Her monthly pop-up market idea is to give small businesses who don’t have bricks-and-mortar stores a physical space to sell their products.

“There’s a privilege that I have, having a storefront, with just people walking by,” Marmolejos said. “And I want to give (other businesses) the same opportunity. So, these are people that don’t have a storefront, they probably have an Instagram account, and they’ve been selling it through there. Or perhaps even an Etsy website.”

At least in the beginning, the market itself will be contained inside the walls of One Yoga, located at 3264 Johnson Ave. It’s a space, Marmolejos said, is big enough for up to 10 vendors. Yet, she’s also researching the city’s permit process to see if she can expand the market out onto the sidewalk in front of the studio.

One way or the other, Marmolejos hopes to launch the pop-up market later this month, and continue it every month from that point forward

The market Marmolejos envisions will provide a little bit of everything, from homemade crafts to food stands. She expects she’ll have to rotate different groups of vendors into the market every month, based on her limited space and the large amount of interest she’s already received from potential vendors.

Alexa Rivera is one of Marmolejos’ yoga clients who plans to sell her homemade candles through the pop-up market. The Marble Hill resident started her business — Soy Vida Candles — during the pandemic to distract herself from the stresses of her day job.

That’s because Rivera saw much of the coronavirus firsthand working in outpatient registration at the New York-Presbyterian Allen Hospital just across the Broadway Bridge.

“Working through COVID and seeing all these patients come in and passing away, I just needed an outlet,” she said. “You know, something else to occupy my mind and my time. So that’s how it all started.”

Rivera chose candlemaking because she’s always found lighting a scented candle to be a good way to relax after a stressful day.

Up until now, Rivera’s made her candles at home — a process that takes several hours depending on the size of the batch. And she’s mostly been selling them to friends, family and colleagues at work. So she’s looking forward to the opportunity to sell them in the pop-up market.

“I’m very excited,” Rivera said. “It’ll be another fun experience. A lot of people, I believe, like candles. They like the scents. Some scents bring them memories of their childhood, you know?”

Nyota Nayo works at the yoga studio as an instructor. She also plans to join the inaugural pop-up market this month to sell jewelry.

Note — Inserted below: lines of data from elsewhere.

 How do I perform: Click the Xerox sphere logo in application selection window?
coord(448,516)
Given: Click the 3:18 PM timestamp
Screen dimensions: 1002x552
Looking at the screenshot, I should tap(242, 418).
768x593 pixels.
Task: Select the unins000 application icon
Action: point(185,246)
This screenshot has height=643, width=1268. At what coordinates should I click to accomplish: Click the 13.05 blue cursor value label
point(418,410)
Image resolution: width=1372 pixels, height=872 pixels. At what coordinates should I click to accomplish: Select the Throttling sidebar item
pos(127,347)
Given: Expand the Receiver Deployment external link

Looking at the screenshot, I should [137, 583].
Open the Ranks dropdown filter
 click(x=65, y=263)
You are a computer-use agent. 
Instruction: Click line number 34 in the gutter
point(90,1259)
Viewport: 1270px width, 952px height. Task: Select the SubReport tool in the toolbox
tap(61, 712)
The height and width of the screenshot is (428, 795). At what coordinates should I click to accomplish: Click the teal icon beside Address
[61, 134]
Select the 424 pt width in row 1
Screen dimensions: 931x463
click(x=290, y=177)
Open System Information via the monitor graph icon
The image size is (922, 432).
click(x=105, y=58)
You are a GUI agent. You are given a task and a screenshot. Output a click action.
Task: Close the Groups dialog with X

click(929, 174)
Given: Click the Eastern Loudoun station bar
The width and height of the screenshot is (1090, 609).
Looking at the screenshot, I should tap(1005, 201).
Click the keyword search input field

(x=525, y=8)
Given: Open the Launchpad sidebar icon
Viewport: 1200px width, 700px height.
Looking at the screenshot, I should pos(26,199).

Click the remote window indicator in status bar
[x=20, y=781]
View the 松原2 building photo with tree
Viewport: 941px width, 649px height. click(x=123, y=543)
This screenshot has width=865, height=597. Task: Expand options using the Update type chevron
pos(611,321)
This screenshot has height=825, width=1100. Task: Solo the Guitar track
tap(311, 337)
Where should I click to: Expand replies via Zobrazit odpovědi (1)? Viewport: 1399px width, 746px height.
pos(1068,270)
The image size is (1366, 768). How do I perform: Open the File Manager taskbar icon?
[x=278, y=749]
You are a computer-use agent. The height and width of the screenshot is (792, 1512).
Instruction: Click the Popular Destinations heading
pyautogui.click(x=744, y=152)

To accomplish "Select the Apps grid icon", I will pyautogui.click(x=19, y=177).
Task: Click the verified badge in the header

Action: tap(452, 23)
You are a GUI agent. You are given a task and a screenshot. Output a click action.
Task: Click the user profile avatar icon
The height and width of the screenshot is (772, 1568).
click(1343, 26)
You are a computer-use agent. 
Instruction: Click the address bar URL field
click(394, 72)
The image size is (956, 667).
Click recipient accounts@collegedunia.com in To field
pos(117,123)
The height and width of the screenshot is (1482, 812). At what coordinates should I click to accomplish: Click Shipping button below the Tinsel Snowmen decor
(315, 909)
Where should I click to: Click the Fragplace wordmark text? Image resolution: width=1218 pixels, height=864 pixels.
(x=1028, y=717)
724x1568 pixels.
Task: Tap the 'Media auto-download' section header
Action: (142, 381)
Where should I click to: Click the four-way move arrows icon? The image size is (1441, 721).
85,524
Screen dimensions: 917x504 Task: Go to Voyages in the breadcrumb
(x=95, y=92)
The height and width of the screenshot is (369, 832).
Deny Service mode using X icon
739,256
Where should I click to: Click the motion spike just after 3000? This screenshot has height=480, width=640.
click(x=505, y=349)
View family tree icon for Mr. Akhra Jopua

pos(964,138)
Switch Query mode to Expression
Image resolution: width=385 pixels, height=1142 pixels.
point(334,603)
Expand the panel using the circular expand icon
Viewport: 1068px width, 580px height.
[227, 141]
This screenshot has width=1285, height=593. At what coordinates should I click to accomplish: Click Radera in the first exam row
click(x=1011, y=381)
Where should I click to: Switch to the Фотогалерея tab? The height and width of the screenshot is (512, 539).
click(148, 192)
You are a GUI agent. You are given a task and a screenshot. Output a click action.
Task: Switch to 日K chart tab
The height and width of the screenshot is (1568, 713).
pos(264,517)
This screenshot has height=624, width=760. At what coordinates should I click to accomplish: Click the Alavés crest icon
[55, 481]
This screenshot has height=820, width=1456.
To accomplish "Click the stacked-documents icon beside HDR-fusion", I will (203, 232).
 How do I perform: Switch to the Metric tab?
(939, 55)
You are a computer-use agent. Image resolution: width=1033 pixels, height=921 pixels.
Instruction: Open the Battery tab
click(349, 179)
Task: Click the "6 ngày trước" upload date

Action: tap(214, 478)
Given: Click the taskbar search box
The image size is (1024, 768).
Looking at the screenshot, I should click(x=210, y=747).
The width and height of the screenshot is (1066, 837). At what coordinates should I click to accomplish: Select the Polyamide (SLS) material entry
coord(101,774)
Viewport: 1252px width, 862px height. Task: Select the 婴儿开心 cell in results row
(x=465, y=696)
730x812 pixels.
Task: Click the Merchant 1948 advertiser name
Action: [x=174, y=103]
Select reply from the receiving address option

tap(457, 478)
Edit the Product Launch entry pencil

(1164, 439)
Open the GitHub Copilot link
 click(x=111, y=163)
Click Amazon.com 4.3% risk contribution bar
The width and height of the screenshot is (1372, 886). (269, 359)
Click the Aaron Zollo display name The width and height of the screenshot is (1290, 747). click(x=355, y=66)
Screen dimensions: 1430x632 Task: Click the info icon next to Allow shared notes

Nayo works as an “independent consultant” for Paparazzi Accessories, which sells — among other things — performance jewelry that dancers and other performers can wear during a show.

Nayo also works as a dance instructor and as a doula — a non-medical birth worker — both professions she said can involve performance jewelry.

Nayo, who lives in Long Island but spends some time in Riverdale, has mostly been selling the jewelry to her clients and through Facebook. Often traveling for work, Nayo said she’s excited for the pop-up market so she can present her jewelry in one physical location.

“I’m so much all over the place,” Nayo said. “So sometimes it’s good to just be in one place. That promotion in one place is very good.”

While these different products may not seem connected, Marmolejos said everything in the market will share a common theme: wellness.

“Something that is informational, something that’s going to get you to focus on being better for yourself,” she said. “So, things like that, I want to focus on anything that adds to the community.”